/slither

A simple, easy to use framework for adding randomized, anonymous IP addresses and user-agents to web scrapers, crawlers, and penetration testing solutions

Primary LanguagePythonMIT LicenseMIT

slither

A simple, easy to use framework for adding randomized, anonymous IP addresses and user-agents to web scrapers, crawlers, and penetration testing solutions

Slither is designed to add randomized User-Agent strings and Anonymous IP addresses from proxy sources around the web for use in your web scraping, penetration testing, or data aggregation projects. Please respect the owners and hardware of the data you are scraping. I BEAR NO RESPONIBILITY IF YOU USE THIS SOFTWARE WITHOUT PERMISSION OR TO DO HARM TO WEB ASSETS. RESPECT THE DATA AND PLATFORMS. BE ETHICAL WITH YOUR SCRAPING AND UNDERSTAND THAT ALL ASSETS HAVE FINITE RESOURCES. DONT DDOS THINGS. ITS BAD.

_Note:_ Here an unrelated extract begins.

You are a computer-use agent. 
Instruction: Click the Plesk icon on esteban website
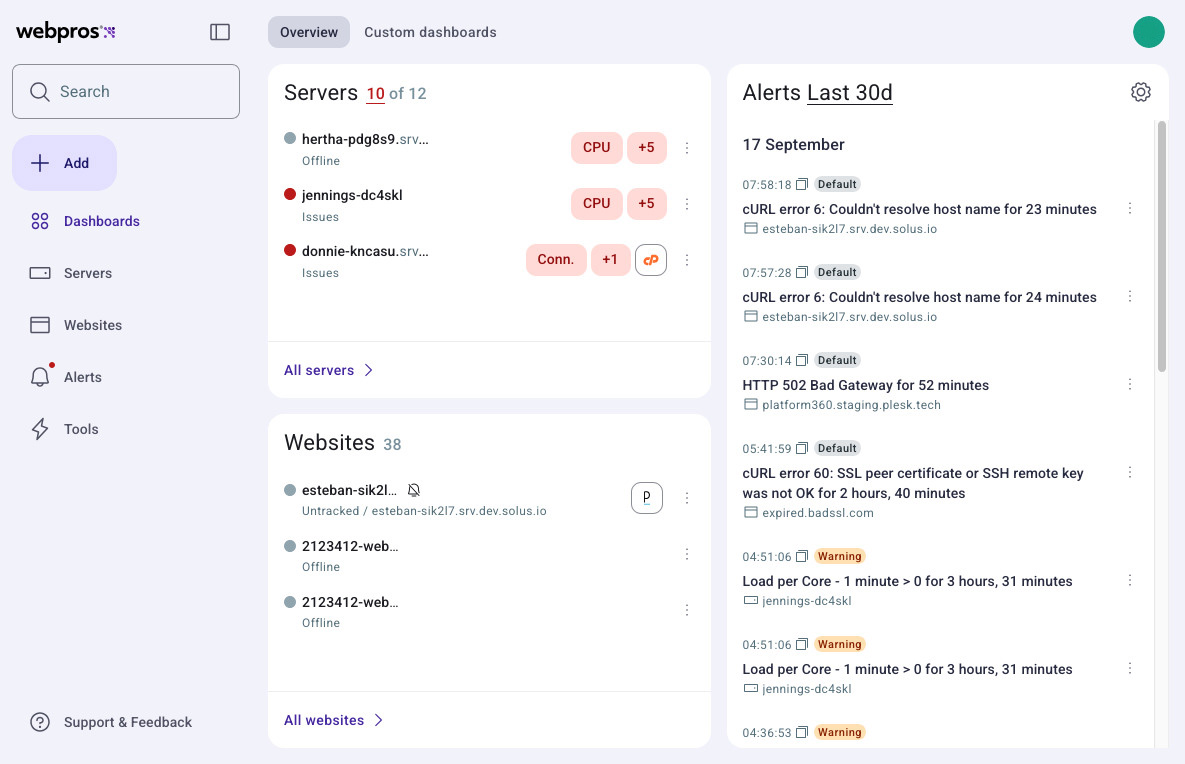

To use slither, download this package, add it to your scraper project's directory structure, and pip install -r requirements.txt

From there, simply from slither import Slither to add the package to the project file that contains your scraping code.

Each instance of the Slither class has two variables, ip and ua for IP Address and User-Agent respectively. The IPs are pulled, in real time, from web proxy sources every time you declare and instance of the Slither class so no need to worry about IPs going stale. The majority of the addresses are less than 20 minutes old when pulled down and many are less than 10. An example of anonymizing your scraper with the Requests library looks like this:

import requests

from random import choice
from slither import Slither

s = requests.Session()
new_slither = Slither()
headers = {
    "User-Agent" : choice(new_slither.uas)
    }
try:
    ip = new_slither.ips.pop()
    r = s.get('https://www.google.com', proxies={'https' : ip, 'http' : ip} , headers=headers)
    print(r.status_code)
except requests.exceptions.ProxyError:
    print('Proxy Timed Out. Removing and Retrying')
    ip = new_slither.ips.pop()
    r = s.get('https://www.google.com', proxies={'https' : ip, 'http' : ip} , headers=headers)
except IndexError:
    print("We've run out of IPs and/or User-Agents! Re-run your script to get more!")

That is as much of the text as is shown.